Add to that the fact that the factors which constitute "dangerous offender" are quite vague, and it's always easier to threaten a defendant when the "sentence enhancement factors" are vague and imprecise.
The Court of Appeals opinion in Savastano didn't provide complete protection against arbitrary charging decisions, but it provided some. That's gone now, practically speaking. I know the new Savastano opinion suggests it's keeping a number of protections but those protections are pretty impotent after today.

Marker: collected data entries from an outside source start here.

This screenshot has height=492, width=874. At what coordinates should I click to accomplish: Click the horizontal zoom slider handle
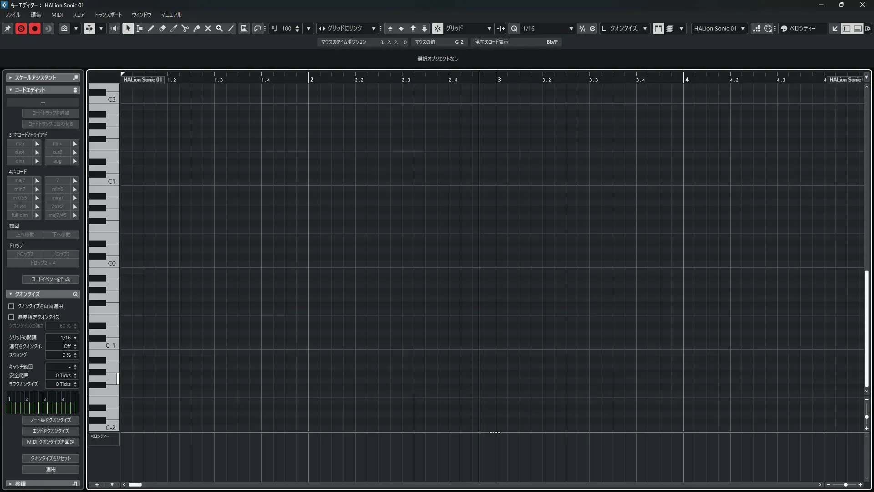(845, 485)
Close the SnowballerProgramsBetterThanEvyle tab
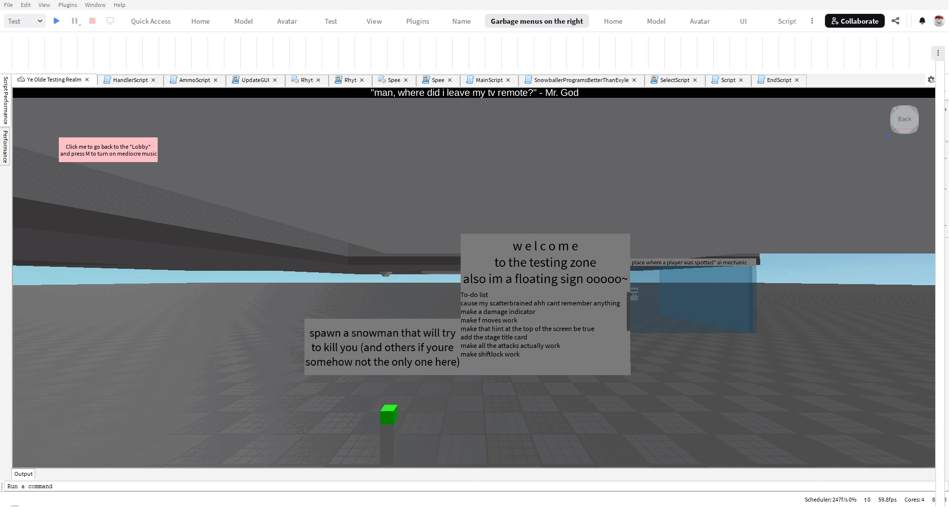This screenshot has height=508, width=949. pyautogui.click(x=634, y=80)
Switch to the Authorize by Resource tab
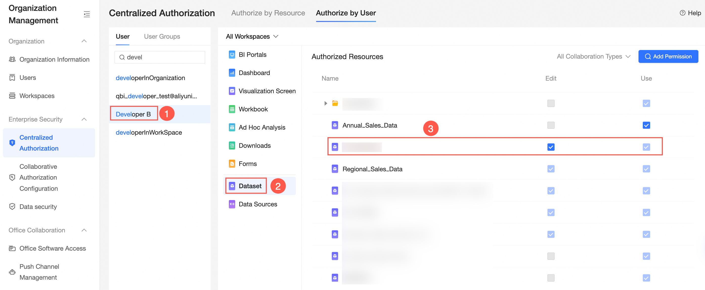This screenshot has height=290, width=705. pos(268,13)
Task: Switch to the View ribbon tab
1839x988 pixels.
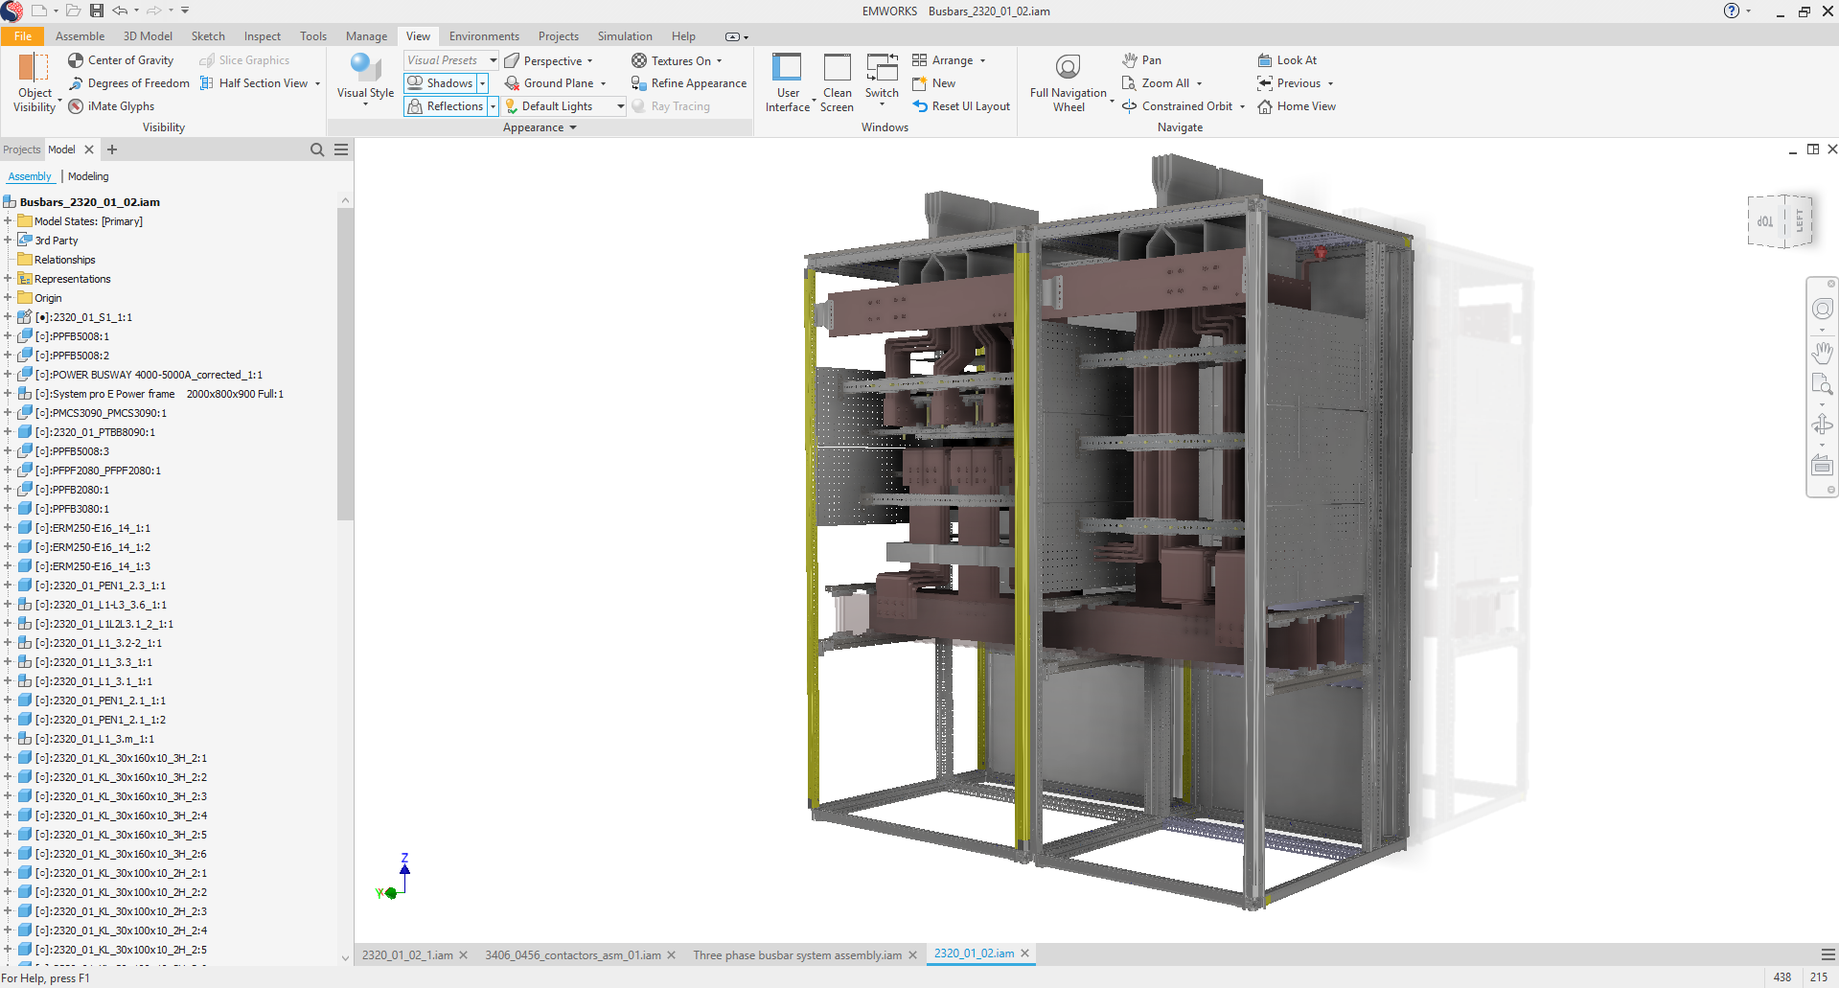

What sentence should a defendant get? Or more precisely, what factors should we consider when deciding on that sentence?. The harm done, the criminal history of the defendant, the motive, the circumstances, legislative intent. You and I could probably agree on a few more. What shouldn't be a factor is how clever the prosecutor can be in combining and recombining thefts in order to obtain the maximum sentence. Today's opinion basically enshrines the prosecutor's right to charge as creatively as he or she can, in order to gain maximum leverage or the maximum sentence. Recall that the state was arguing for, and succeeded in obtaining, the right to base charging decisions on an ad hoc basis. I could describe a hundred scenarios where two identical people could commit identical crimes, stealing the identical amount of money from the same identical victim, and both committed half their crimes in March and half in April. But one creative prosecutor could send one of those otherwise identical defendants to prison for years, and the other gets probation, simply because of how they stacked up the thefts.
When it's creative charging, and not the harm caused by the crime or the nature of the defendant, that determines the sentence, you can't get much more arbitrary than that. We should aspire to justice that is not capricious, although luck will always be an element of any justice system. Today, it's more random and arbitrary than it was yesterday.
Justice isn't merely guilt and innocence. Justice is finding the right sentence for the crime. Pity the society that can only imagine injustice in a twenty year sentence for the theft of bread. An unchecked executive branch will almost always err on the side of maximizing the sentence it seeks to obtain, in response to a variety of incentives and for a variety or reasons, including just because it can. Today's opinions constitute, as I said above, a small but significant dismantling of the constitutional protections against unchecked prosecutorial zeal.